Este vínculo asimétrico, además, no tiene lugar en el vacío, sino en un contexto social donde otros agentes sopesan estas señales emocionales a la hora de catalogar a las personas. Es por ello que al estatuto de víctima agraviada le reconocemos de forma intuitiva una cierta autoridad sobre la persona que realizó la ofensa, que quedaría señalada como una potencial amenaza para el orden del grupo al que pertenecen. Las víctimas, por contra, suelen suscitar compasión, lo cual tiene el efecto de congregar apoyos, en ocasiones por medio de un cierto trato de favor.

La visión tradicional del acto de habla consistente en afirmar “te perdono”, encuadra este acto de habla dentro de la categoría de los actos directivos: desde la autoridad que confiere ser víctima, es a ella a quien le corresponde decidir si pone fin a la asimetría mediante el acto de la exculpación. El perdón directivo lo que conseguiría es dar permiso a la otra persona para hacer borrón y cuenta nueva. Reanudar la relación desde la neutralidad: “yo te perdono y te libero de la culpa”.

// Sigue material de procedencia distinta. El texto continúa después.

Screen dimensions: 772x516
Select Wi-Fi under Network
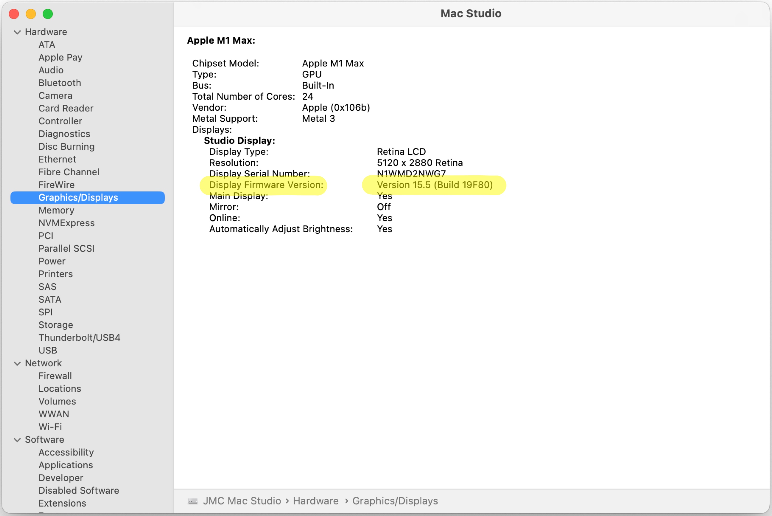point(50,427)
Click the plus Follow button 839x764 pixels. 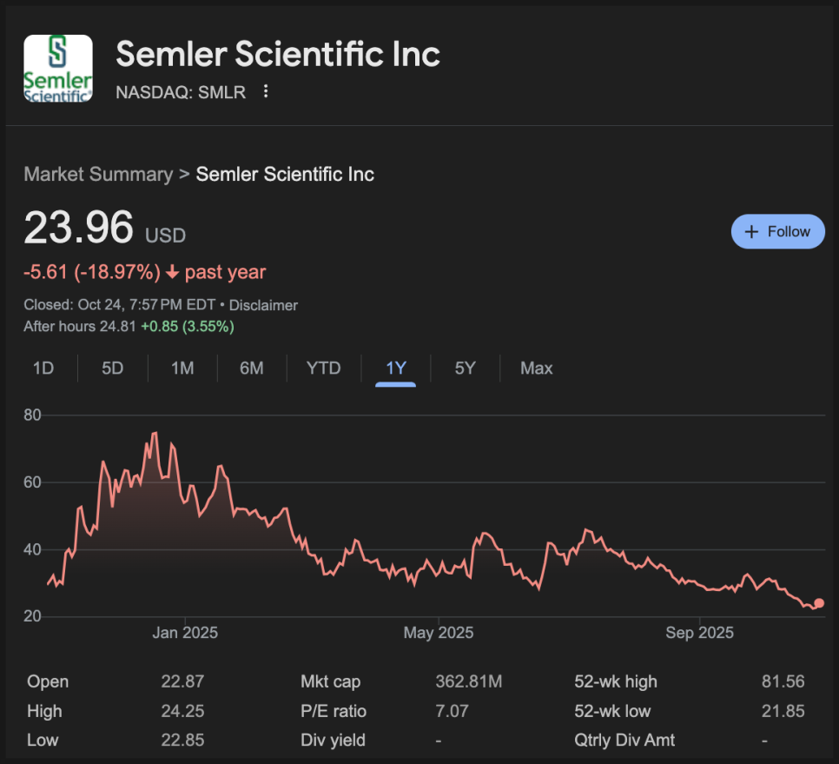[777, 231]
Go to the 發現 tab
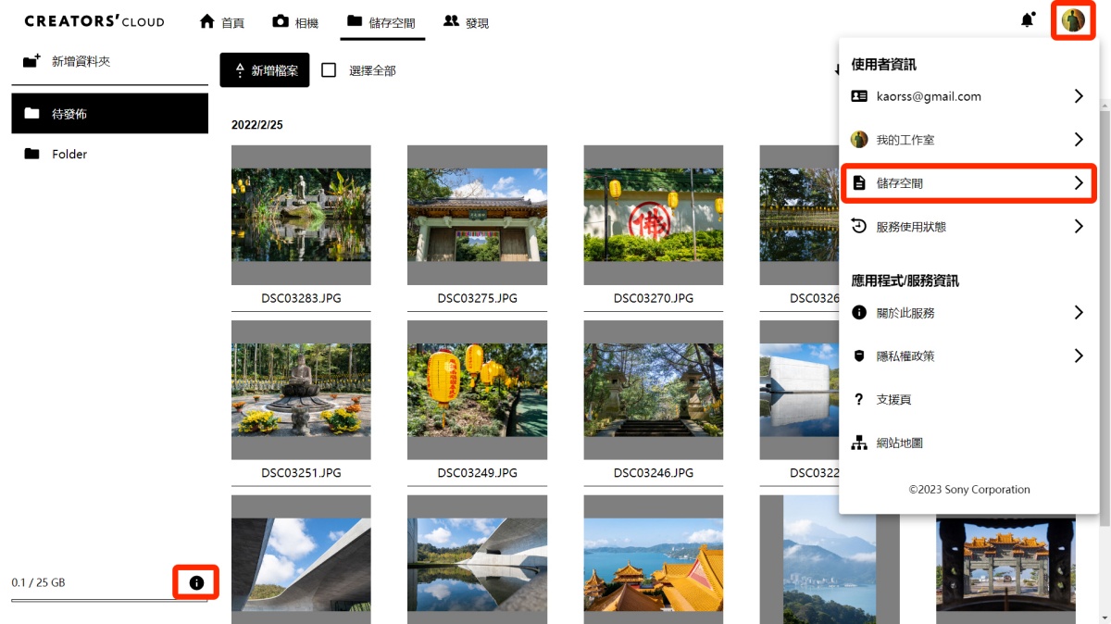This screenshot has height=624, width=1111. [x=467, y=22]
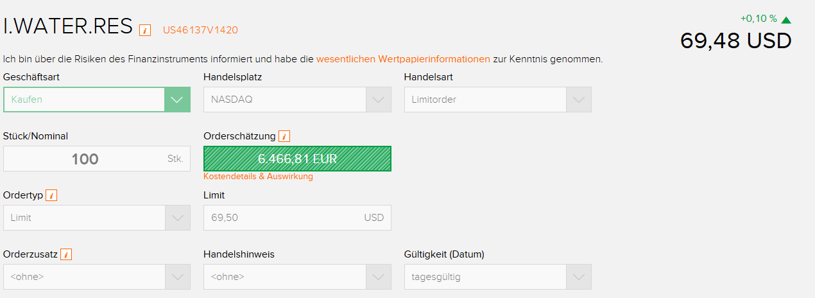Click info icon next to I.WATER.RES title
The height and width of the screenshot is (298, 815).
point(145,30)
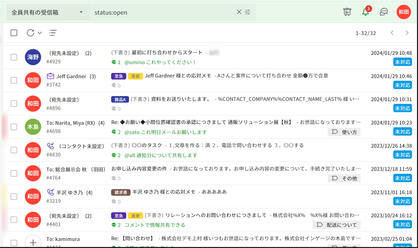Clear the status:open search query

239,12
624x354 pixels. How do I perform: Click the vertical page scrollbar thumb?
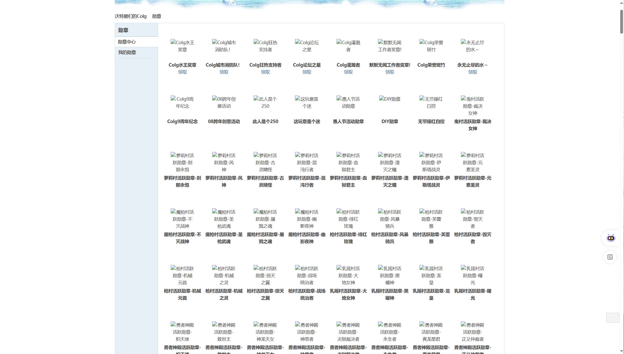(x=621, y=21)
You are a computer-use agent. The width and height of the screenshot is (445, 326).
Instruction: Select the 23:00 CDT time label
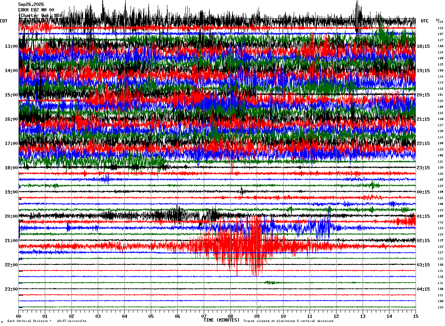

Lo que Manuela nos vino a señalar es lo siguiente: quizás el acto de perdonar sea un híbrido, en el que coexistan un uso directivo (te doy permiso para volver a tratarme como antes) y un uso compromisivo (me comprometo a dejar de sentir rabia por lo que me hiciste).

Este segundo uso no sería banal, porque cuando uno perdona no solo el agresor queda liberado, sino que la víctima puede resultar asimismo beneficiada. El perdón como acto compromisivo, independientemente de la intención o actitud de la otra persona, podría dar pie a una serie de cambios adaptativos a nivel neurofisiológico que tendrían como consecuencia final la extinción de la rabia. 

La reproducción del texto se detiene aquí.